Ce fait est également relaté dans la littérature. Ainsi, la Bécasse des bois doit avoir des forêts claires aux structures lâches et recouvertes d’une abondante végétation herbacée. C’est ici qu’elle trouve au mieux la nourriture et les lieux de refuge dont elle a besoin. La Chouette chevêchette (fig. 2) recherche également les parties de forêt dégagées qu’elle utilise comme territoire de chasse.

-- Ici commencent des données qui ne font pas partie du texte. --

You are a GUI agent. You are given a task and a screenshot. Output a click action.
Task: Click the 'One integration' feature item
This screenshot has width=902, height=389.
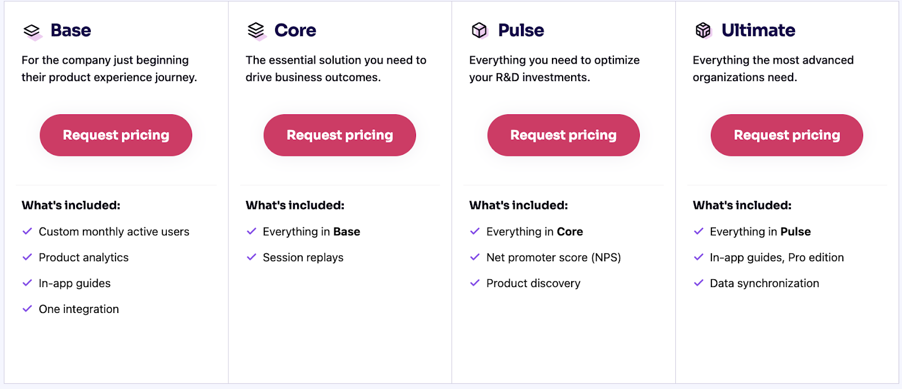pyautogui.click(x=79, y=309)
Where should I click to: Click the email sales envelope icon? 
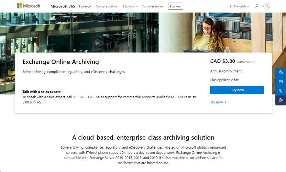280,81
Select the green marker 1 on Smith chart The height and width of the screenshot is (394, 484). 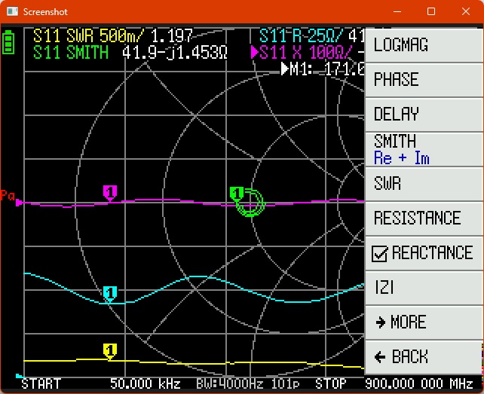pyautogui.click(x=237, y=194)
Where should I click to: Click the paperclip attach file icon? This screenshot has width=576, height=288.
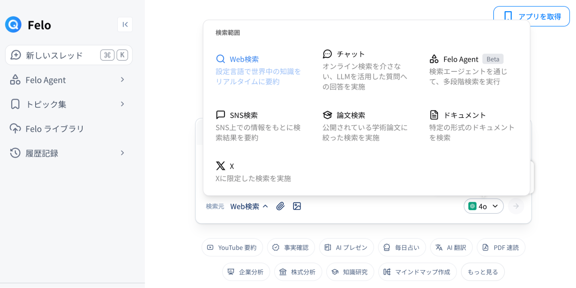click(280, 206)
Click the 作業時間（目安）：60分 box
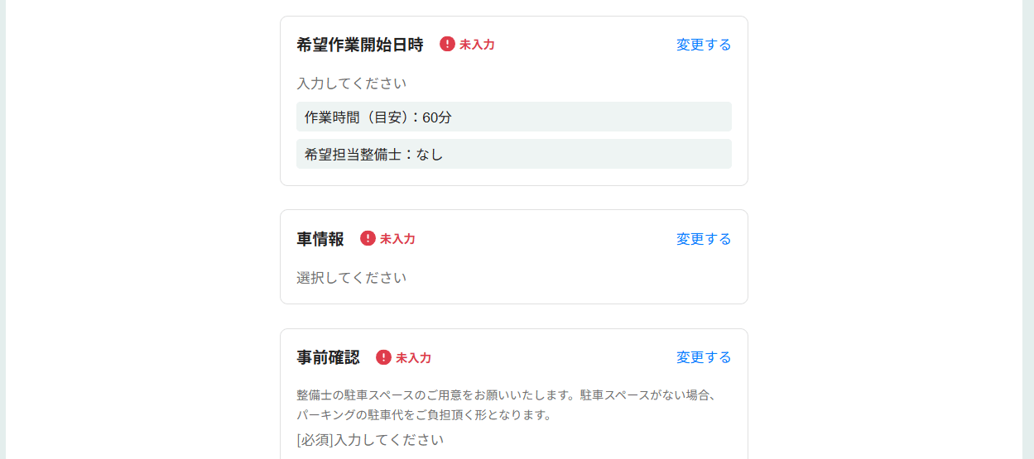This screenshot has height=459, width=1034. click(x=513, y=117)
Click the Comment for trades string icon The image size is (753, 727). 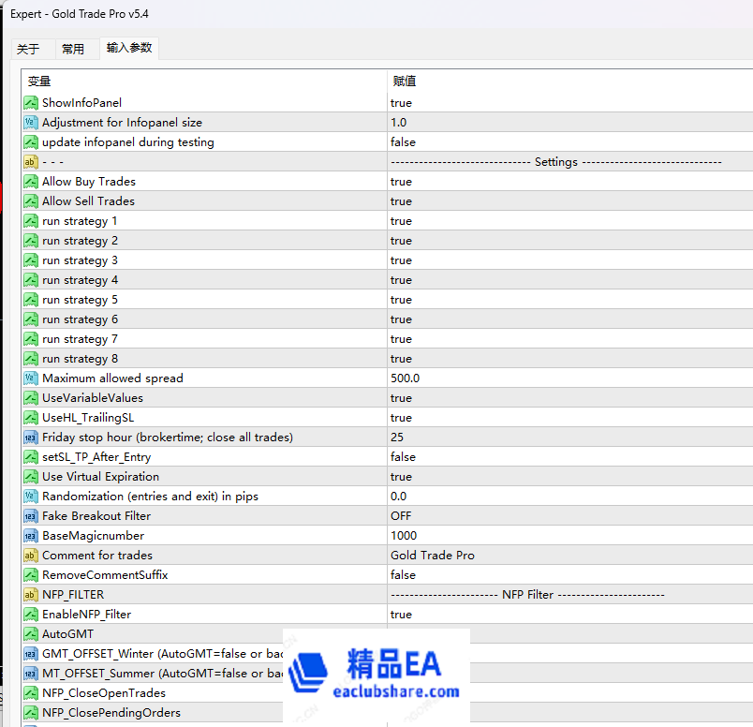(30, 556)
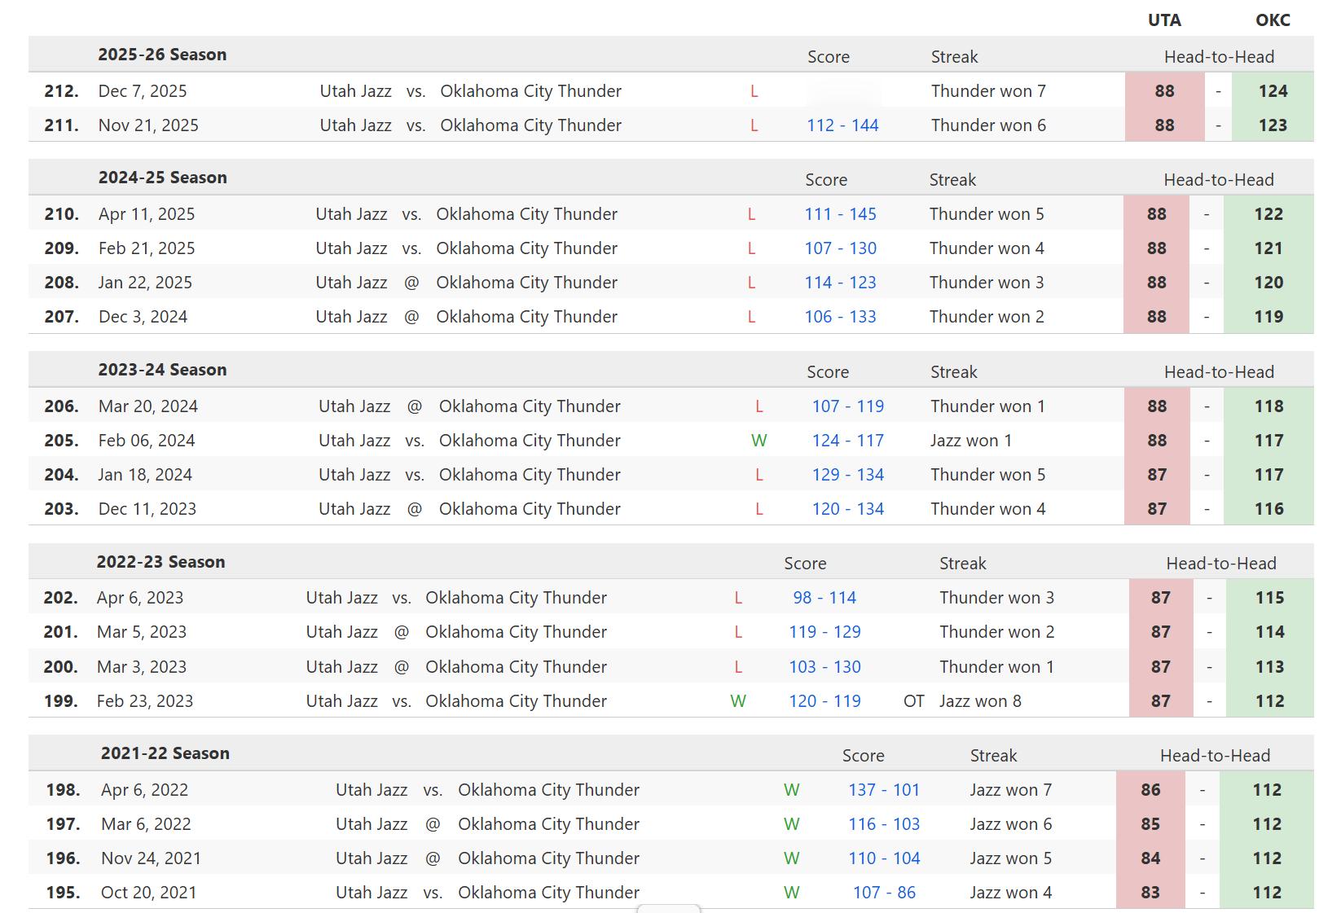This screenshot has height=913, width=1319.
Task: Click the OKC column header
Action: tap(1273, 20)
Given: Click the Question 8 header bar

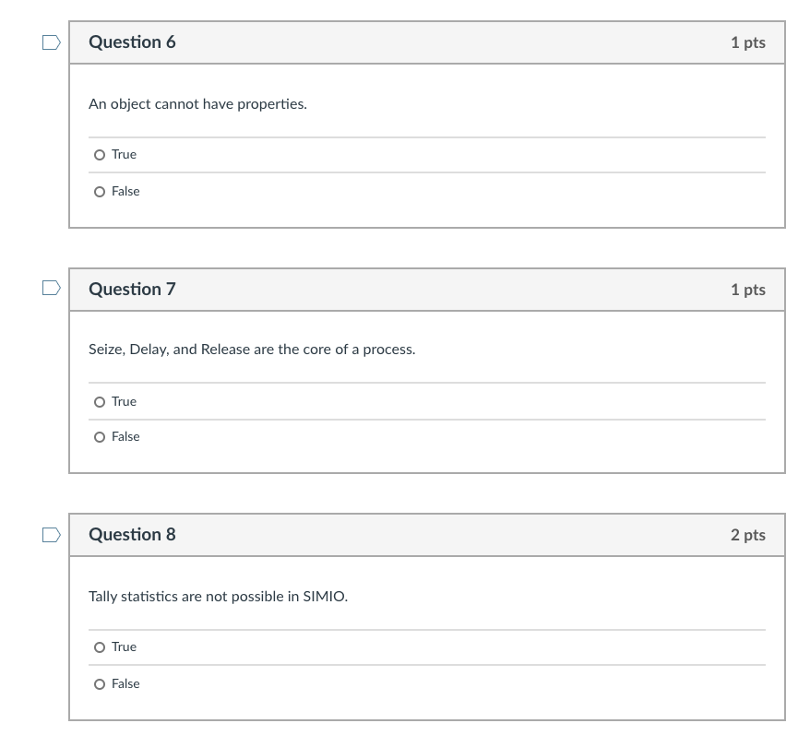Looking at the screenshot, I should point(426,534).
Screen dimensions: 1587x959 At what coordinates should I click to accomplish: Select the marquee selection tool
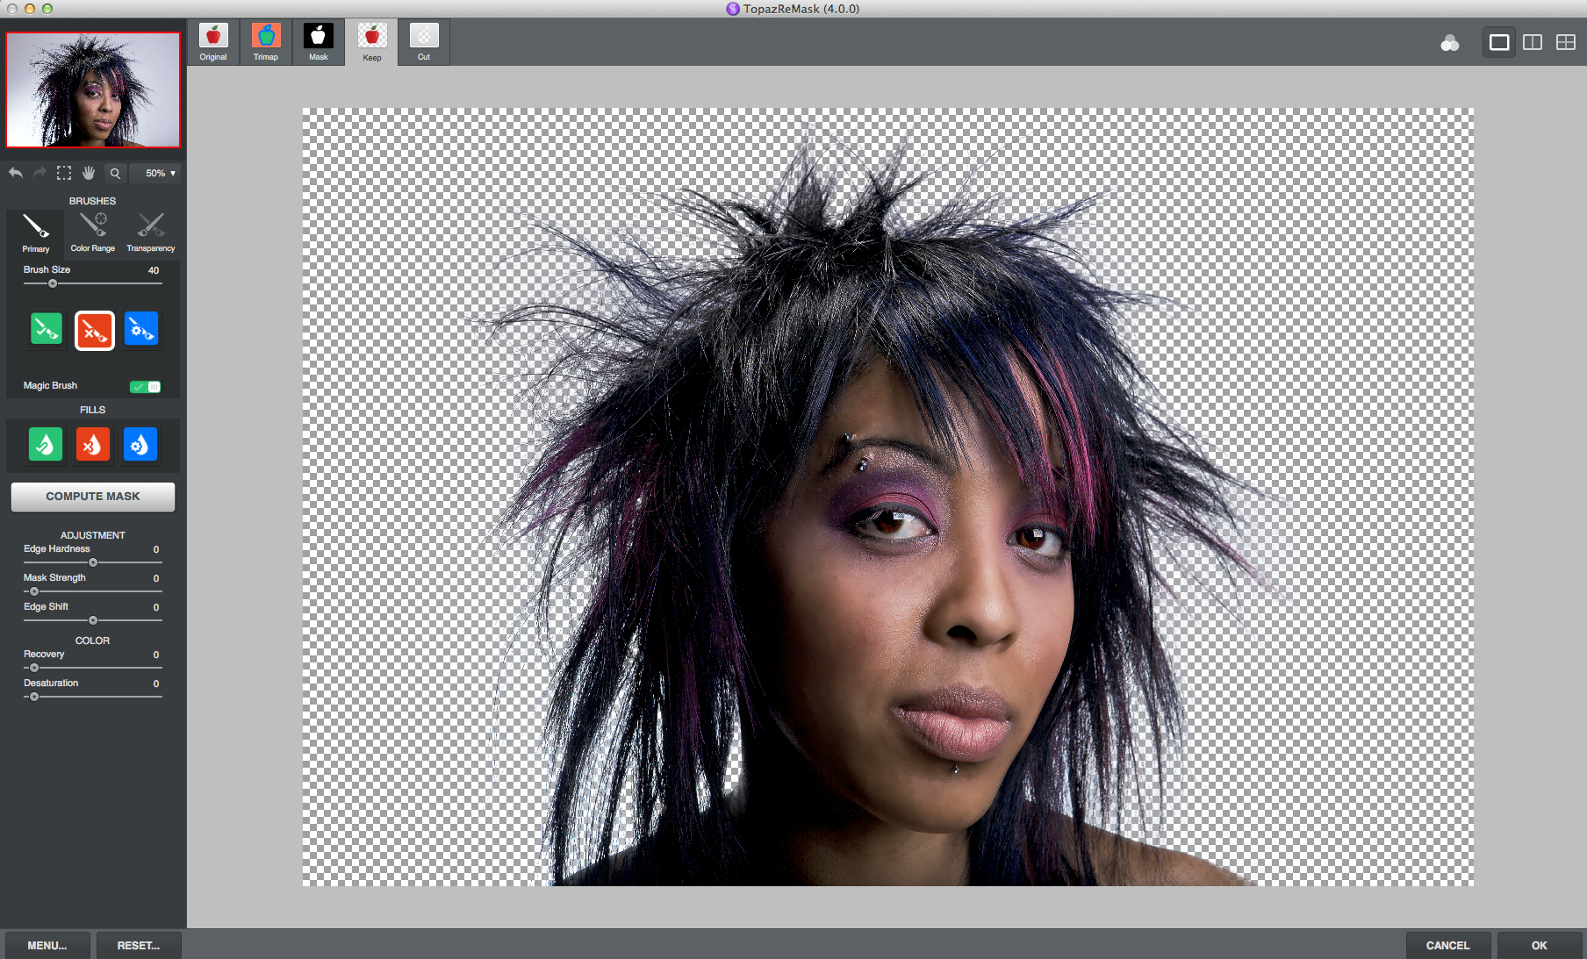tap(64, 174)
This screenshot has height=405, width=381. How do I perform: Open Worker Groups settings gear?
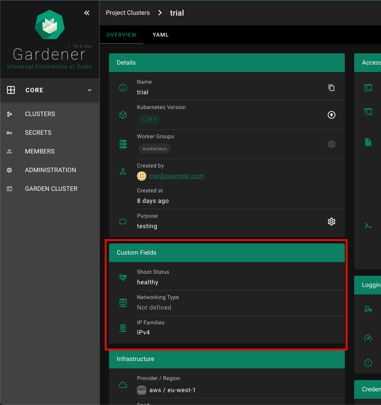pyautogui.click(x=331, y=144)

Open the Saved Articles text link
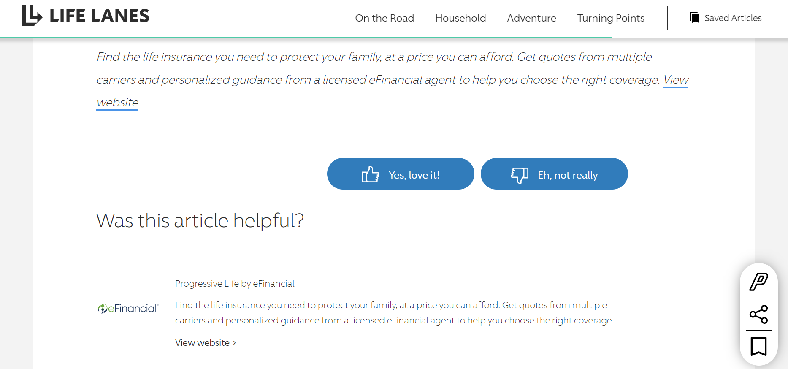(733, 18)
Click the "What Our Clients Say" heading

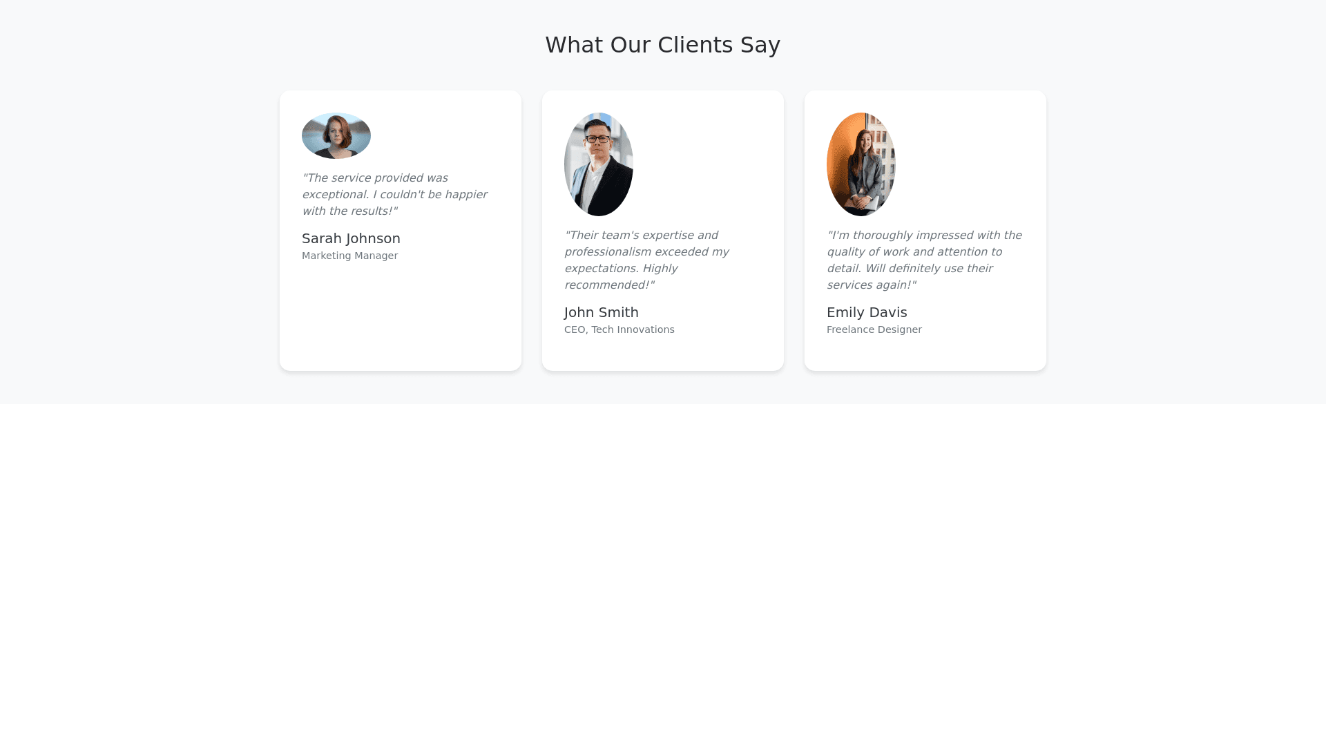662,45
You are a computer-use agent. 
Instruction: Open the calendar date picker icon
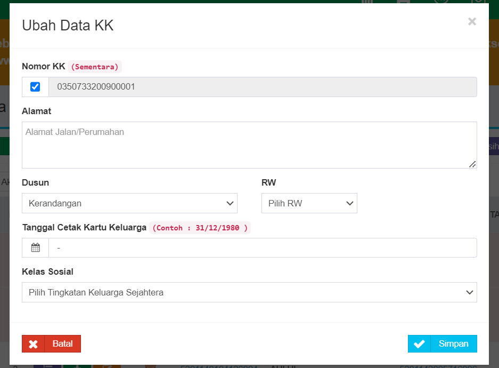35,247
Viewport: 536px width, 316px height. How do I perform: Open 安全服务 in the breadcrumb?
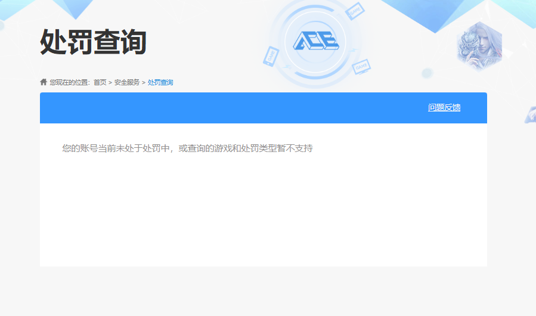click(127, 82)
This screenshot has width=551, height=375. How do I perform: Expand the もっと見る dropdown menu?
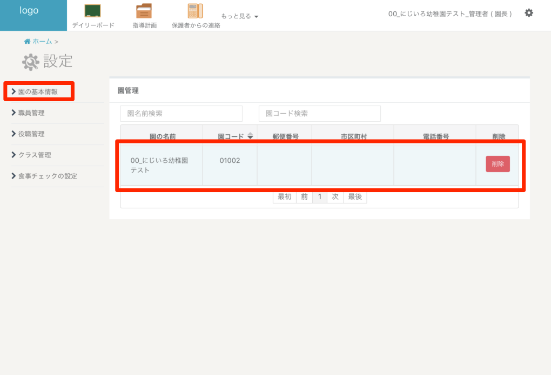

Le Pic tridactyle lui aussi (fig. 2) préfère les forêts claires et richement structurées.
La forêt idéale
Tant pour le Grand Tétras que pour de nombreux oiseaux de montagne, la forêt idéale est assez clairiérée; ses structures sont lâches et diverses (fig. 3). De telles forêts ressemblent aux forêts boréales de résineux, l’habitat originel du Grand Tétras. Malheureusement, elles se sont raréfiées en Suisse. Il est vrai que les forêts suisses avaient déjà été largement déboisées à l’époque où l’on pratiquait encore les coupes rases. Aujourd’hui, nos forêts sont souvent des futaies sombres à une strate. Elles n’offrent que peu d’abris et de nourriture aux espèces d’oiseaux vi vant au sol (fig. 4). La lutte contre cette tendance passe par une gestion forestière plus proche de la nature et plus propice au Grand Tétras.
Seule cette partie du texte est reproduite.